Work to complete | Reproduce verbatim the lines of the listing below, beginning at the line that contains "Task: Click the bold" and ending after the line that contains "will click(187, 148).".

Records from a data collection |
****************************************

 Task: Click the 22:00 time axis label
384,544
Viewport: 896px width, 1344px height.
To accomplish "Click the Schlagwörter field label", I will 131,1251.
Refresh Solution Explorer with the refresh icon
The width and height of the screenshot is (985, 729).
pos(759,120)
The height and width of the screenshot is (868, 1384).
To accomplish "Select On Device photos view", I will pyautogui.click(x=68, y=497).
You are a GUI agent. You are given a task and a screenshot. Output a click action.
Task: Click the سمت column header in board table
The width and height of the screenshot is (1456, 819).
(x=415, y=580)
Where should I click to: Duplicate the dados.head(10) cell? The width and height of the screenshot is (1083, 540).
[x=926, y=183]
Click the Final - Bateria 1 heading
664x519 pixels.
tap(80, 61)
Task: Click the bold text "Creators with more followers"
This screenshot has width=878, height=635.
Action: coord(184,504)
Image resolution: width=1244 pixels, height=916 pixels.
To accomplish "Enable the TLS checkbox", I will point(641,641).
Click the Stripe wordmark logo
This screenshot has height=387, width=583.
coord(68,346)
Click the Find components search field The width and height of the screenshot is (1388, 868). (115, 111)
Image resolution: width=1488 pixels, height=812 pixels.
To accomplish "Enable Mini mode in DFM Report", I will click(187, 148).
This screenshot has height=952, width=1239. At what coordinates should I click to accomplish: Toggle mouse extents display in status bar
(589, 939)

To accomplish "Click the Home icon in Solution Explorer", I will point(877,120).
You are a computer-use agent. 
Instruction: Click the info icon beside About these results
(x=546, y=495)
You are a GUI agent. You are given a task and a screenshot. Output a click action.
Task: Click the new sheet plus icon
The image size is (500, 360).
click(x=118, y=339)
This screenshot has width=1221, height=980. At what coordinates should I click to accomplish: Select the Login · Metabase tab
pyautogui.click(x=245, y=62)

****************************************

Answer for this exercise |
Task: Click the bold text "Creators with more followers"
This screenshot has width=878, height=635.
Action: coord(184,504)
Image resolution: width=1244 pixels, height=916 pixels.
To accomplish "Enable the TLS checkbox", I will point(641,641).
Click the Stripe wordmark logo
This screenshot has height=387, width=583.
coord(68,346)
Click the Find components search field The width and height of the screenshot is (1388, 868). (115, 111)
Image resolution: width=1488 pixels, height=812 pixels.
To accomplish "Enable Mini mode in DFM Report", I will click(187, 148).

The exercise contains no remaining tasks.